BMJ 2005;331:1379 (10 December), doi:10.1136/bmj.38664.661181.55 (published 1 December 2005)
Primary care
Recognising heart failure in elderly patients with stable chronic obstructive pulmonary disease in primary care: cross sectional diagnostic study
Frans H Rutten, general practitioner1,
Karel G M Moons, professor of clinical epidemiology1,
Maarten-Jan M Cramer, cardiologist2,
Diederick E Grobbee, professor of clinical epidemiology1,
Nicolaas P A Zuithoff, statistician1,
Jan-Willem J Lammers, professor of pulmonology3,
Arno W Hoes, professor of clinical epidemiology and general practice1
1 Julius Centre for Health Sciences and Primary Care, University Medical Centre, Utrecht, 3508AB Netherlands,
2 Heart Lung Centre Utrecht, Department of Cardiology, University Medical Centre, Utrecht,
3 Heart Lung Centre Utrecht, Department of Pulmonary Diseases, University Medical Centre, Utrecht
Correspondence to: F H Rutten F.H.Rutten{at}umcutrecht.nl
Objective To determine which clinical variables provide diagnostic information in recognising heart failure in primary care patients with stable chronic obstructive pulmonary disease (COPD) and whether easily available tests provide added diagnostic information.
Design Cross sectional diagnostic study.
Setting 51 primary care practices.
Participants 1186 patients aged
65 years with COPD diagnosed by their general practitioner who did not have a diagnosis of heart failure confirmed by a cardiologist.
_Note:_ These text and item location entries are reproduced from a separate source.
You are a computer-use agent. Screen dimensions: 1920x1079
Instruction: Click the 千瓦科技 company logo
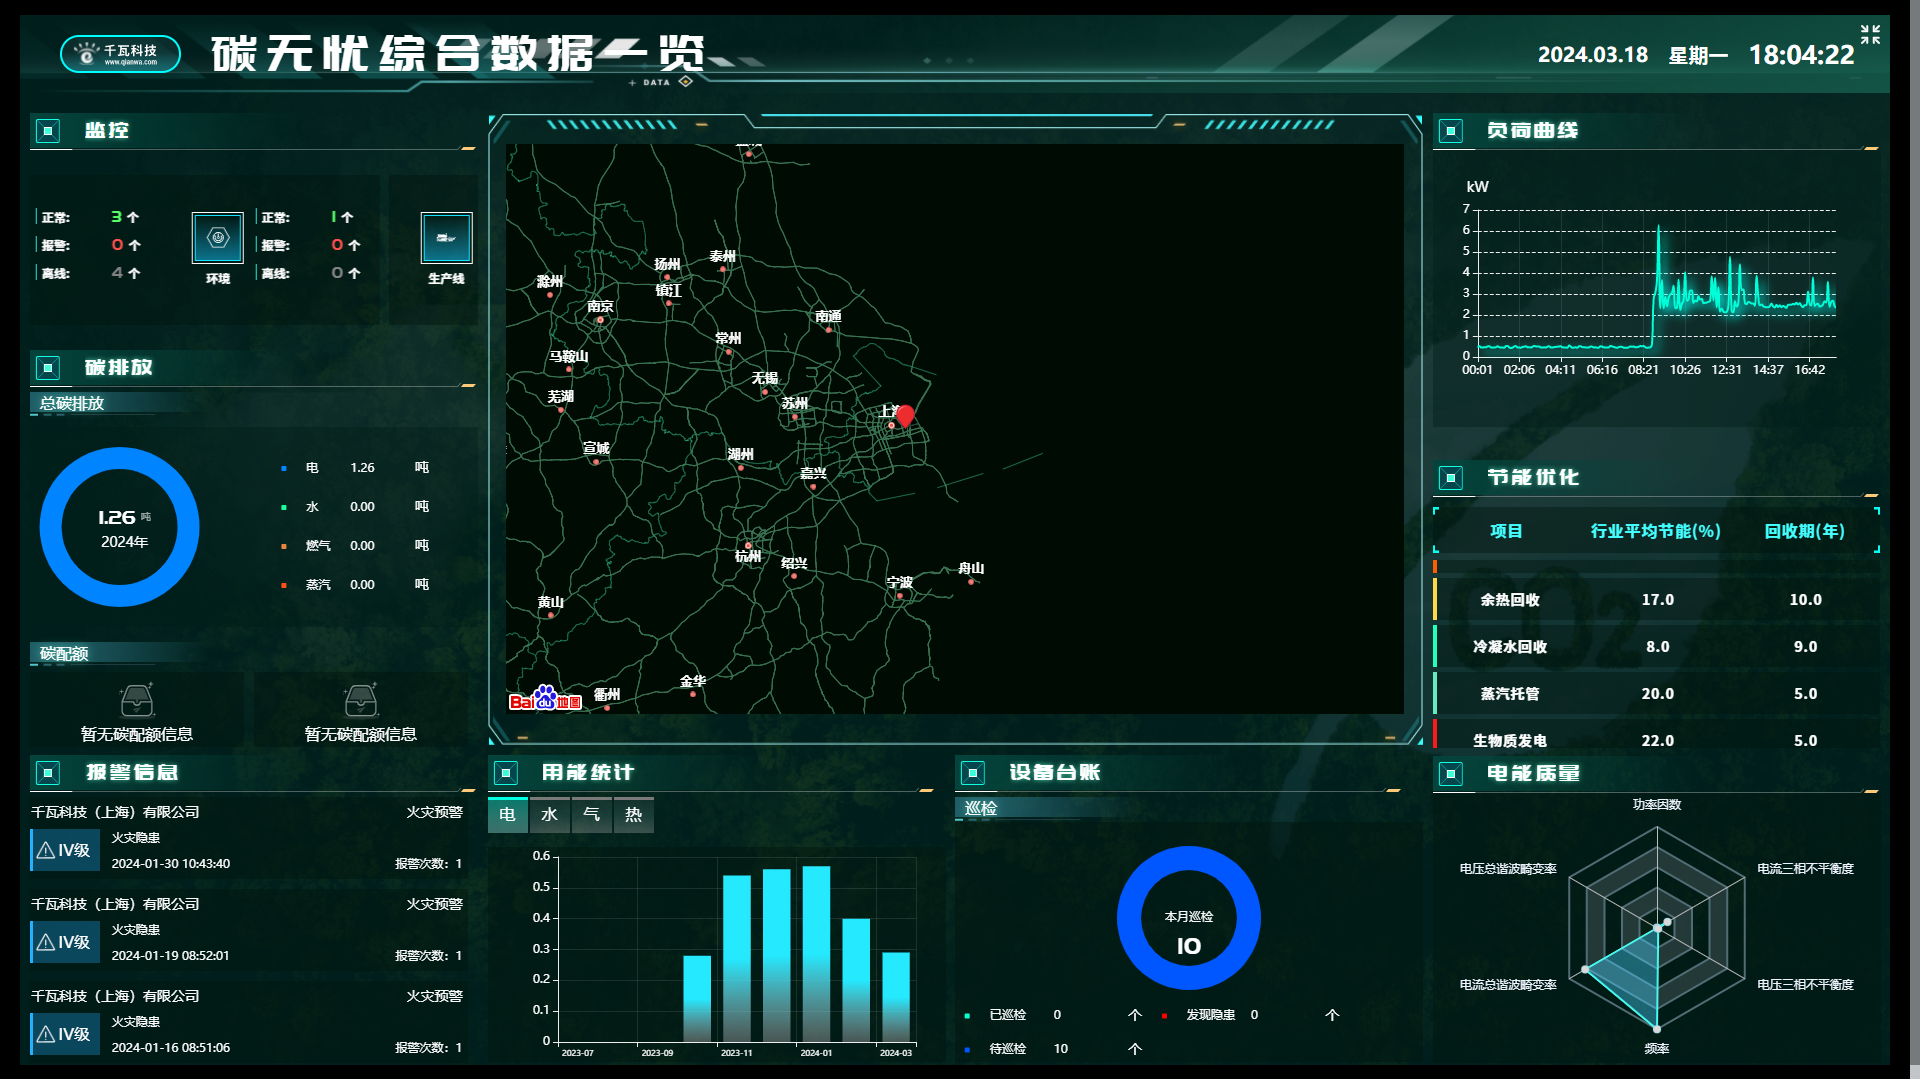(x=120, y=54)
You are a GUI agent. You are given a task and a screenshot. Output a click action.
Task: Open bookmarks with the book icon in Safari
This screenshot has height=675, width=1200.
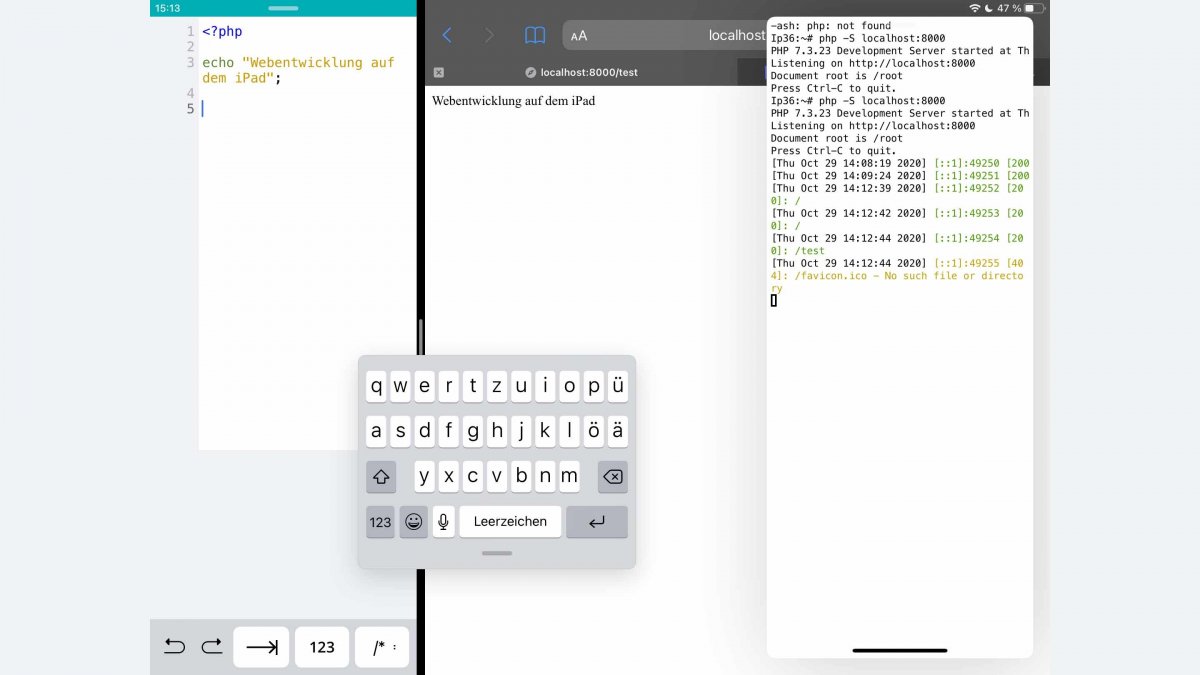tap(535, 35)
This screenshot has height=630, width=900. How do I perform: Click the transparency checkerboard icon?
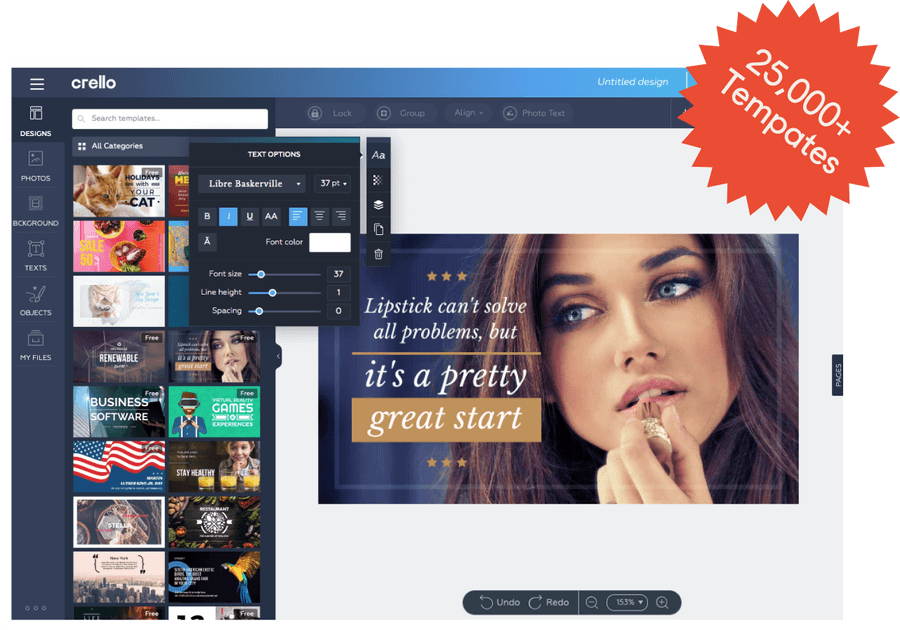[x=377, y=180]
Main outcome measures Independent diagnostic variables for concomitant heart failure in primary care patients with stable COPD.
Results 405 patients (34% of eligible patients) underwent a systematic diagnostic investigation, which resulted in 83 (20.5%) receiving a new diagnosis of concomitant heart failure. Independent clinical variables for concomitant heart failure were a history of ischaemic heart disease, high body mass index, laterally displaced apex beat, and raised heart rate (area under the receiver operating characteristic curve (ROC area) 0.70, 95% confidence interval 0.64 to 0.76). Addition of measurement of N-terminal pro-brain natriuretic peptide (NT-proBNP) to the reduced "clinical model" had the largest added diagnostic value, with a significant increase of the ROC area to 0.77 (0.71 to 0.83), followed by electrocardiography (0.75, 0.69 to 0.81). C reactive protein and chest radiography had limited added value. A simplified diagnostic model consisting of the four independent clinical variables plus NT-proBNP and electrocardiography was developed.
Conclusions A limited number of items easily available from history and physical examination, with addition of NT-proBNP and electrocardiography, can help general practitioners to identify concomitant heart failure in individual patients with stable COPD.